Dirt First

Author: Kristin Ohlson

Rick Haney, gangly and garrulous, paces in front of a congregation of government conservationists, working the room for laughs before he gets to the hard data. The U.S. Department of Agriculture soil scientist points to an aerial photograph of research plots outside his facility in Temple , Texas. “Our drones took this shot,” he says, then shakes his head. “Kidding. We don’t have any drones.”

Forty sets of shoulders jerk in amusement. Paranoia about the federal government is acute in Texas, and Haney’s audience—field educators from the USDA’s Natural Resources Conservation Service (NRCS), part of a corps of around six thousand that works directly with farmers nationwide—hail from around the state. They’re used to suspicious scowls from farmers, who are as skeptical of the feds as they are of the outsiders who dwell on the downsides of agriculture. For the most part, the people in this room are both: feds and outsiders.

But what if those downsides—unsustainable farming practices—are also bad for a farmer’s bottom line? It’s the question Haney loves to raise during training sessions like this one, which the NRCS (today’s iteration of the Dust Bowl–era Soil Conservation Service) convenes around the country as part of a soil health campaign launched in 2012. Haney is a star at these events because he brings the imprimatur of science to something many innovative farmers have already discovered: despite what the million-dollar marketing campaigns of agrichemical companies say, farmers can use less fertilizer without reducing yields, saving both money and landscapes.

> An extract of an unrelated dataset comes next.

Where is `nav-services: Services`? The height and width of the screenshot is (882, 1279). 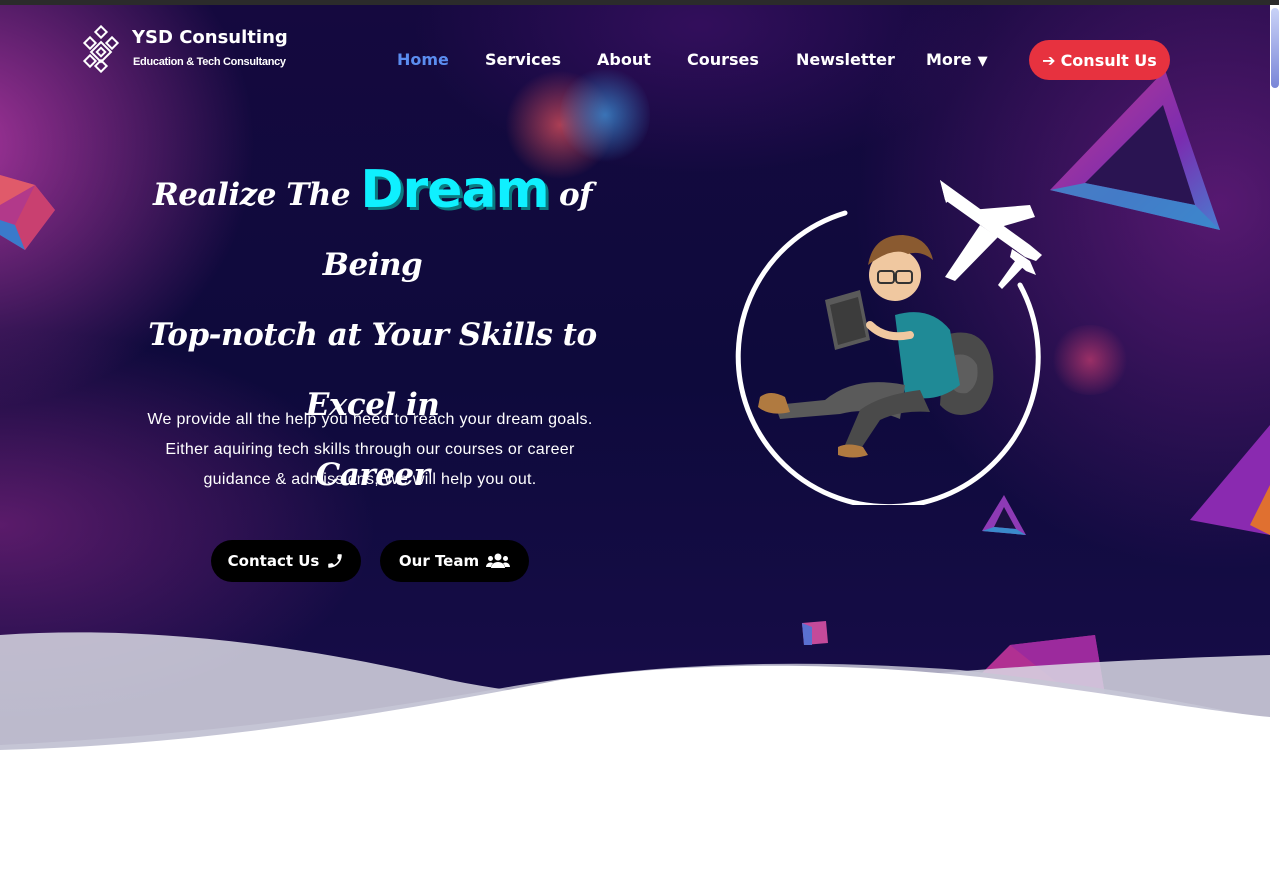
nav-services: Services is located at coordinates (523, 60).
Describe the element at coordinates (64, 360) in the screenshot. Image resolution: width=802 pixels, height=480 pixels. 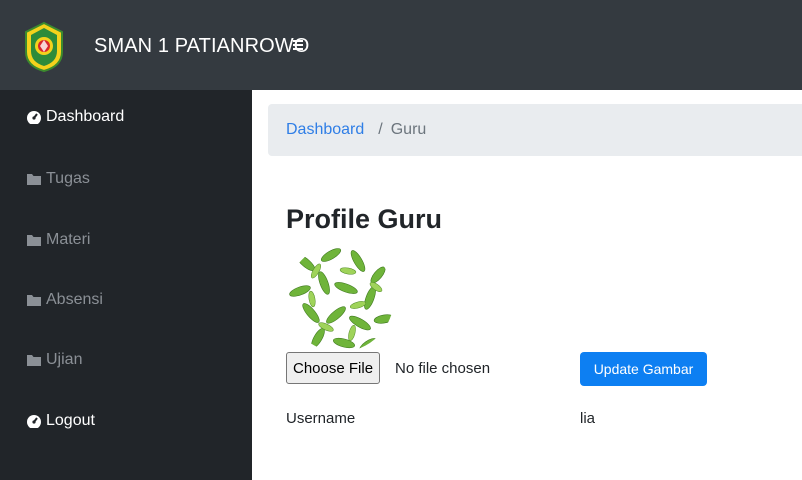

“Our entire agriculture industry is based on chemical inputs, but soil is not a chemistry set,” Haney explains. “It’s a biological system. We’ve treated it like a chemistry set because the chemistry is easier to measure than the soil biology.”

In nature, of course, plants grow like mad without added synthetic fertilizer, thanks to a multimillion-year-old partnership with soil microorganisms. Plants pull carbon dioxide from the atmosphere through photosynthesis and create a carbon syrup. About 60 percent of this fuels the plant’s growth, with the remaining exuded through the roots to soil microorganisms, which trade mineral nutrients they’ve liberated from rocks, sand, silt, and clay—in other words, fertilizer—for their share of the carbon bounty. Haney insists that ag scientists are remiss if they don’t pay more attention to this natural partnership.

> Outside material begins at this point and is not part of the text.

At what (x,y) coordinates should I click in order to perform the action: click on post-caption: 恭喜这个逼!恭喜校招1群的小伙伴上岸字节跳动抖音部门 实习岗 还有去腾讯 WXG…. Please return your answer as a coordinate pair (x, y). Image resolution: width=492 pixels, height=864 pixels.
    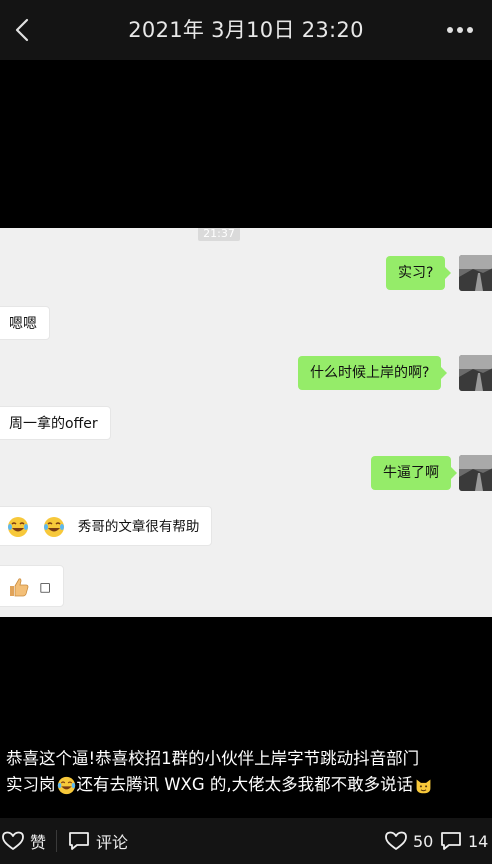
    Looking at the image, I should click on (247, 772).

“I’ve had scientific colleagues tell me they raised 300 bushels of corn [per acre] with an application of fertilizer, and I ask how the control plots, the ones without the fertilizer, did,” Haney says. “They tell me 220 bushels of corn. How is that not the story? How is raising 220 bushels of corn without fertilizer not the story?” If the natural processes at work in even the tired soil of a test plot can produce 220 bushels of corn, he argues, the yields of farmers consciously building soil health can be much higher.